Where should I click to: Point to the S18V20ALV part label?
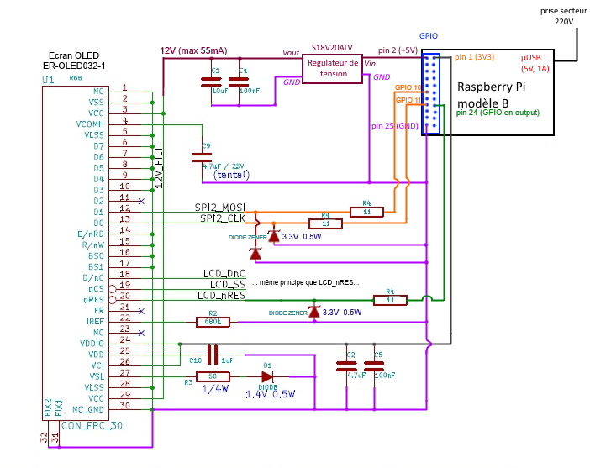tap(332, 49)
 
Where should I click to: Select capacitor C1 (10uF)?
tap(209, 82)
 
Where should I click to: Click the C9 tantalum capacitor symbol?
tap(202, 155)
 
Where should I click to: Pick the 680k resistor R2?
tap(213, 321)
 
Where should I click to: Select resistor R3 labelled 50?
tap(213, 376)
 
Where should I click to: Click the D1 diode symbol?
tap(267, 376)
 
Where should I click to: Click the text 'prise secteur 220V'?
tap(564, 16)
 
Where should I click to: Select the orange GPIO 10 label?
tap(408, 87)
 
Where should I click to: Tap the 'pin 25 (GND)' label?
tap(395, 126)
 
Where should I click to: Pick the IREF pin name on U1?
tap(94, 321)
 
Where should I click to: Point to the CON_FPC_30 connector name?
tap(94, 426)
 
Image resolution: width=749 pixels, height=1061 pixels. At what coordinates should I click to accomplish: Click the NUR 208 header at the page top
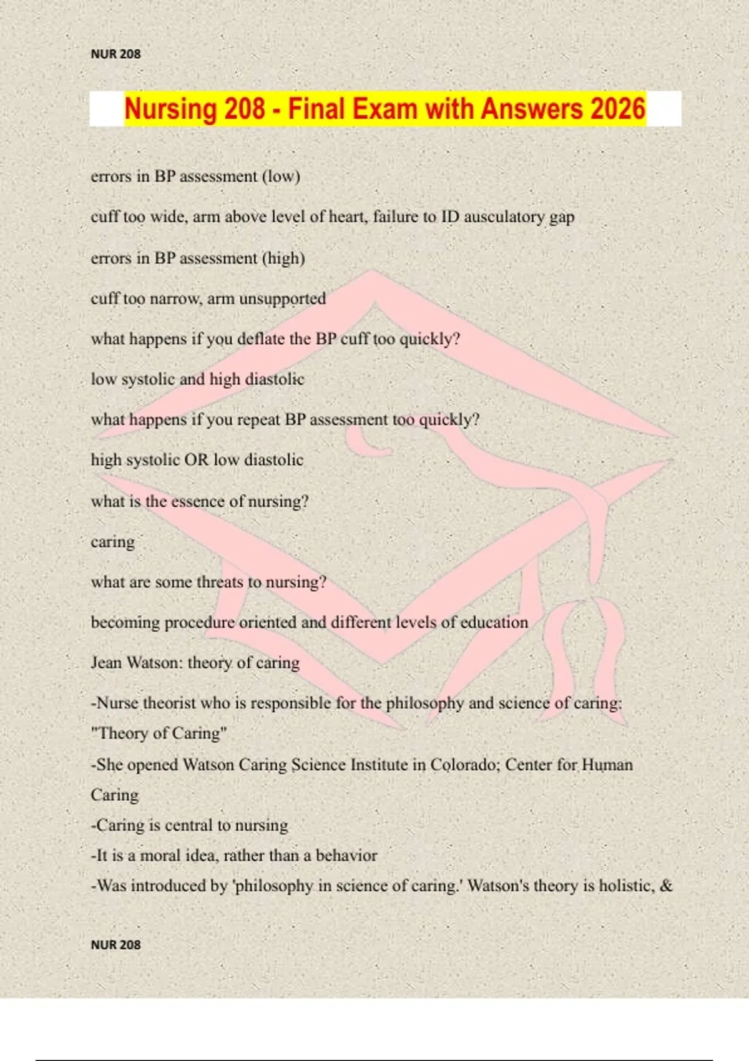(115, 54)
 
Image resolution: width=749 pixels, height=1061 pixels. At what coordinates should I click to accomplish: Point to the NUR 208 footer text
(115, 945)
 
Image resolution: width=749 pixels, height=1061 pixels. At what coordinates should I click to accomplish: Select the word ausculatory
(504, 217)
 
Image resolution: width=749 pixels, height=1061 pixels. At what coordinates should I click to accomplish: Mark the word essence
(197, 501)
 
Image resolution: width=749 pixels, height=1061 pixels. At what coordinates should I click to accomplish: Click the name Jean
(106, 663)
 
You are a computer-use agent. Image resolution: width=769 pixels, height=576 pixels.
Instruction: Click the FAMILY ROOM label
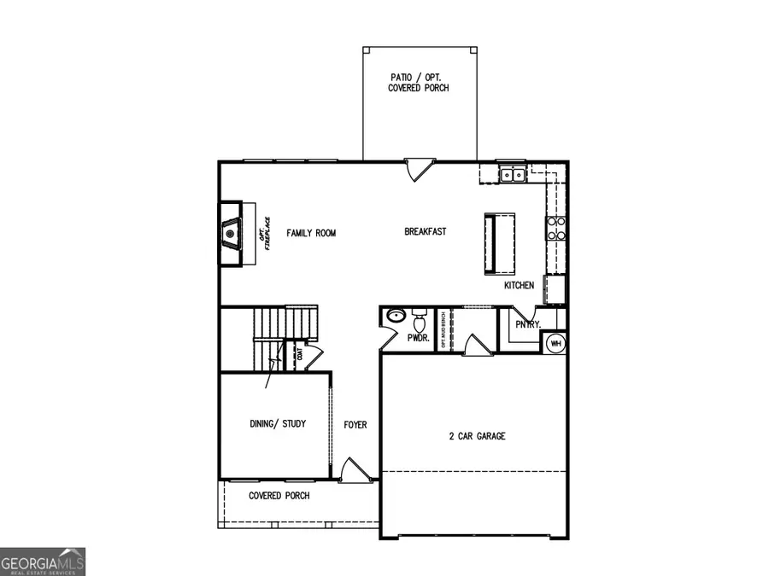pos(311,233)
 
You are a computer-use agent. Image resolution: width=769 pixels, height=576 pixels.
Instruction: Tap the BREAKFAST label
pos(425,231)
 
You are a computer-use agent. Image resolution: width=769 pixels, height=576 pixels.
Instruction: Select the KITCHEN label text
pos(519,286)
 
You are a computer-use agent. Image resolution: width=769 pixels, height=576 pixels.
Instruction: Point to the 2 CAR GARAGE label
pos(477,436)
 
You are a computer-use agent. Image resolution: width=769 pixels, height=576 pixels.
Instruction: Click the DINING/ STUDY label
pos(277,424)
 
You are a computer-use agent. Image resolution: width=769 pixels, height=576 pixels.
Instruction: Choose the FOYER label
pos(355,424)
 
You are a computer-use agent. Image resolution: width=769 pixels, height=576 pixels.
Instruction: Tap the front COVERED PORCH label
pos(279,496)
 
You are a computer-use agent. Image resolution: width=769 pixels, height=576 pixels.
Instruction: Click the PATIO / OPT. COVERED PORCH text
pos(418,83)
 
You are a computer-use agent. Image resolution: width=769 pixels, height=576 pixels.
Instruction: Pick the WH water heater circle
pos(555,343)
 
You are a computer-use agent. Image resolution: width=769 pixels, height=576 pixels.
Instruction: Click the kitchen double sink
pos(513,175)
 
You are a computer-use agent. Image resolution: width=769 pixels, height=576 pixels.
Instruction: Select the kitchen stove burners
pos(556,227)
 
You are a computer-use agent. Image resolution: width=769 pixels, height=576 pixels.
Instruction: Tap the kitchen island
pos(500,244)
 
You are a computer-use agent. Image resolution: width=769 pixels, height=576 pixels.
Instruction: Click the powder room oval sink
pos(394,317)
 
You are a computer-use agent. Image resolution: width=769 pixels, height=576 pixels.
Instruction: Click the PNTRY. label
pos(527,324)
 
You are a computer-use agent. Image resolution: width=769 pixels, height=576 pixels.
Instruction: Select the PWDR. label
pos(417,338)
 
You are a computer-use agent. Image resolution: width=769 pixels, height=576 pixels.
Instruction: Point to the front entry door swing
pos(352,470)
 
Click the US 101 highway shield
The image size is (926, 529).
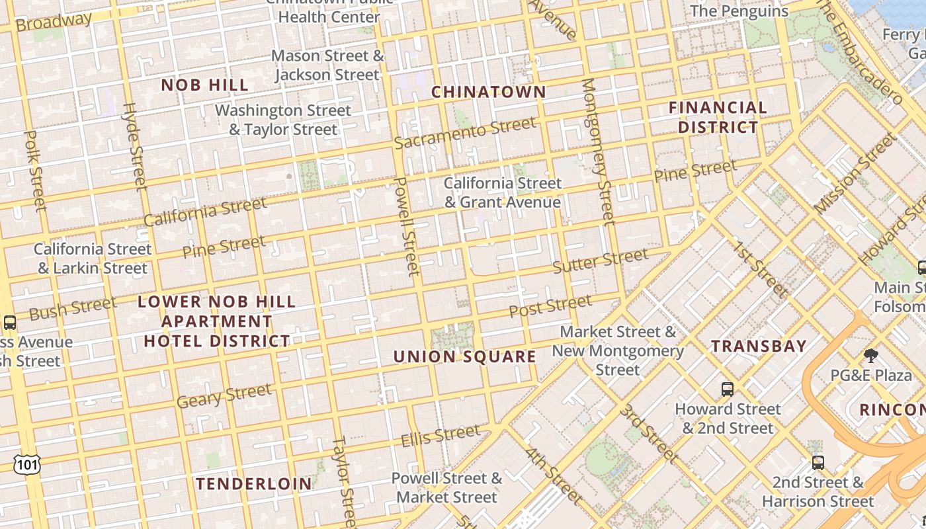click(x=27, y=464)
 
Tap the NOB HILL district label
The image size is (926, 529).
click(x=205, y=85)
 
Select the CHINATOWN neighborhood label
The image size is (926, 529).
click(x=489, y=93)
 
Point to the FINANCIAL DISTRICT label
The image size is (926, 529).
click(x=718, y=117)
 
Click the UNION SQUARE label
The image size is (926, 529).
click(x=465, y=357)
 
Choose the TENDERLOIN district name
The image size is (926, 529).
click(x=254, y=484)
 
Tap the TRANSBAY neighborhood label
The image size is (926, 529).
click(x=759, y=346)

⁂

- [SHORT TASK]
Gather every line in the items above that contains the word "PORCH", and copy each of those lines in full.

- [TASK RESULT]
Instruction: Tap the front COVERED PORCH label
Instruction: Click the PATIO / OPT. COVERED PORCH text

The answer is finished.